“A political film no matter what you take away from it, No Bears suffers from lulls in the narrative but has urgency on its side.”
Any discourse on the past decade’s works of Iranian director Jafar Panahi inevitably circles around to Panahi’s legal issues with the Iranian government. First arrested and later placed under house arrest, on July 11th of this year the 62-year-old director was arrested again after checking with the authorities about the case against his friend Mohammad Rasoulof, a fellow director in similar legal troubles as Panahi. He has been imprisoned for the past two months, but that didn’t prevent his latest film, No Bears, from having its world premiere at the Venice Film Festival. Technically Panahi has been banned from filmmaking for 20 years, but that hasn’t stopped him from now having made five films since that verdict came down. He circumvents the filmmaking ban by putting himself at the heart of his films and approaching the work with a mixture of neorealism and documentary filmmaking. No Bears is no different, but the situation Panahi places himself in hits closer to home than his previous works, or perhaps further from home, actually. While his This Is Not a Film famously was smuggled out of the country inside a cake, in No Bears Panahi almost smuggles himself out. As soon as the film was announced to be in competition, the discourse of it winning the Golden Lion or not based on Panahi’s personal current plight took off. It does the film no service, because No Bears can stand on its own regardless of whether it wins festival awards or not.

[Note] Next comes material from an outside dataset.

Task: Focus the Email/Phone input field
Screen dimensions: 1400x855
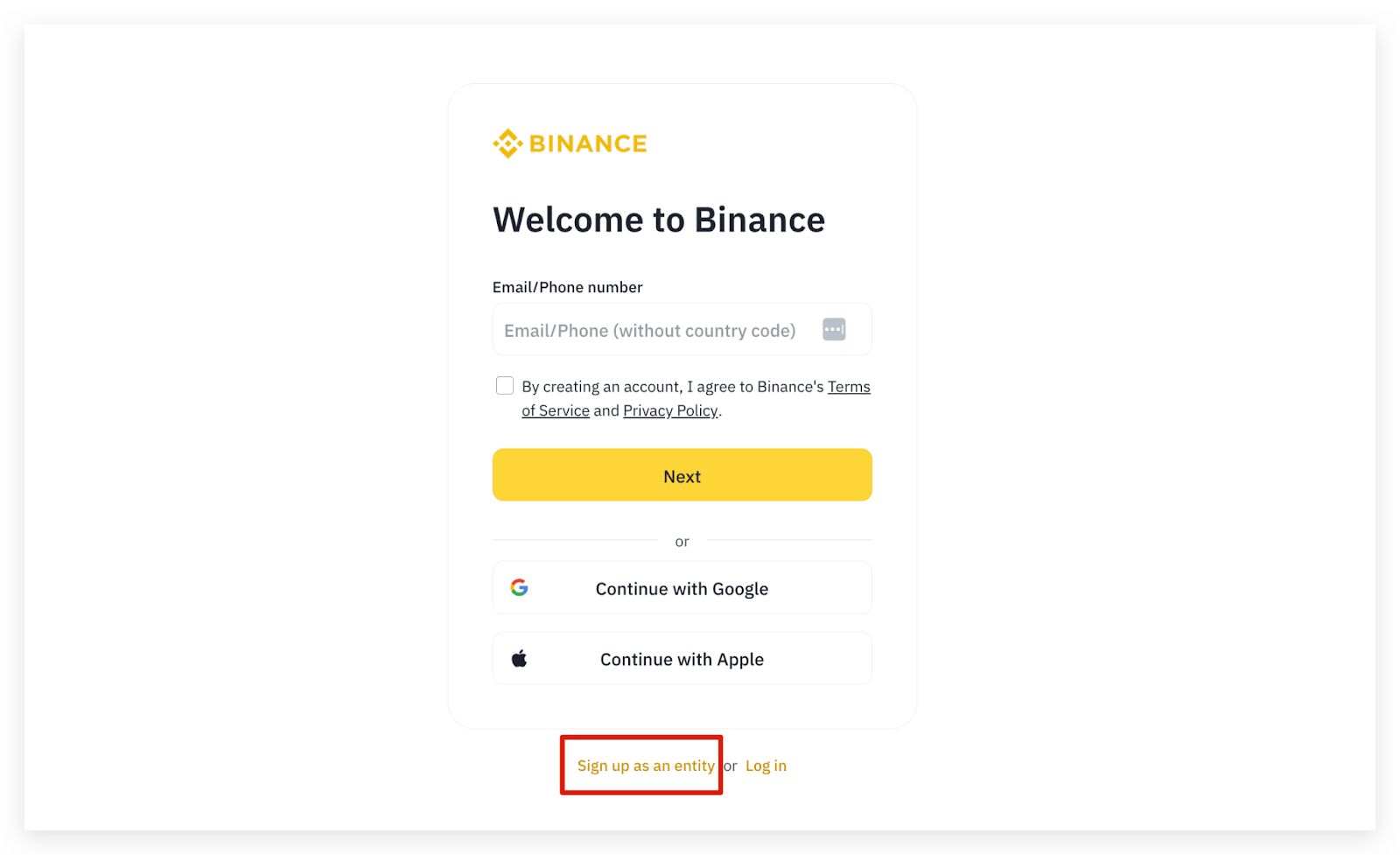Action: click(682, 329)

Panahi has taken up temporary residence in a small mountain village in Iranian Kurdistan on the Turkish border to make a film. Given that he is not allowed to leave Iran, he directs the film remotely through Skype sessions with his assistant director Reza and his cast and crew, who are filming in a city just across the border (though our own Turkish colleague Eren Odabaşı assures us it’s actually Istanbul). The film-within-a-film is about an Iranian couple, Bakhtiar and Zara, trying to flee the country on stolen passports, which also happens to be the intention of the two actors playing the couple, partners in real life. One night, Reza hops across the border back into Iran to meet up with Panahi, who he tries to convince to cross back to Turkey with him. Reza even takes Panahi as far as the border in an unguarded no man’s land used by human traffickers, but he steps back. “If it is so easy, why is it so difficult to cross the border?” he muses.
So Panahi returns to his village, where his tendency to take pictures puts him at the centre of a precarious situation. The villagers are convinced that Panahi took a photo of a young couple, Soldooz and Gozal, but she had according to tradition already been promised to another, Yaghoob. Tensions reach a boiling point because Panahi keeps claiming that he didn’t take the photo, going as far as showing the local sheriff and the other villagers the contents of his memory card. In the meantime, across the border things also come to a head when Bakhtiar’s new passport turns out to be fake, causing a rift between the two lovers. Will a similar thing happen to the couple on Panahi’s side of the arbitrary line in the sand?
Obviously No Bears contains a lot of meta subtext that blends narrative with reality. At some point the actress playing Zara asks Panahi when he is going to stop filming fiction and just shoot reality. This question is levelled straight at the camera, ostensibly because she is looking into the camera of a laptop to ask Panahi the question directly, but the message is not lost on the audience. The film’s heart is Panahi’s inability to leave the country, even if he has the opportunity. Why doesn’t he? And is Bakhtiar, with his own reluctance to flee, a mirror image of Panahi? It’s not the film’s only mirror act: Zara and Bakhtiar’s story reflects on that of Soldooz and Gozal, and both stories culminate in dramatic endings.
A second theme Panahi tackles is the strong sense of tradition in these remote villages, which ties No Bears to 2018’s Three Faces, a film that saw Panahi face these sorts of, in his eyes, outdated beliefs in the same region. Life in the village is essentially dictated by tradition over rationality. Panahi is requested to take an oath (“It’s tradition“) despite providing visual evidence of not having taken the disputed photo. Gozal was tied to Yaghoob at birth during a traditional cutting of the umbilical cord. And so on, and so forth. Even the villagers themselves treat them as hogwash when it suits them. “You don’t have to tell the truth, just taking the oath is enough,” one of them explains to Panahi. The intent is to define structure in the close-knit community, but the strictness of this structure clashes with the needs of star-crossed lovers such as Soldooz and Gozal. It’s a veiled critique of Iran as a whole, but it also resonates with Panahi’s earlier decision to stay on the Iranian side of the border.
Panahi’s films always live within the restrictions put upon his person by the Iranian government. Panahi’s mise-en-scene is pragmatic and almost documentarist, though he is very sly about it. In the film’s opening scene he berates Reza for a panning move because it creates a ‘dead frame’, then ensures that no such frame exists for the rest of the film. No Bears is very much a film of reading between the lines, although Panahi has a tendency to write in capitals there (he pulls the handbrake of his car right before the final cut-to-black; subtle, he is not). A political film no matter what you take away from it, the film suffers from lulls in the narrative but has urgency on its side.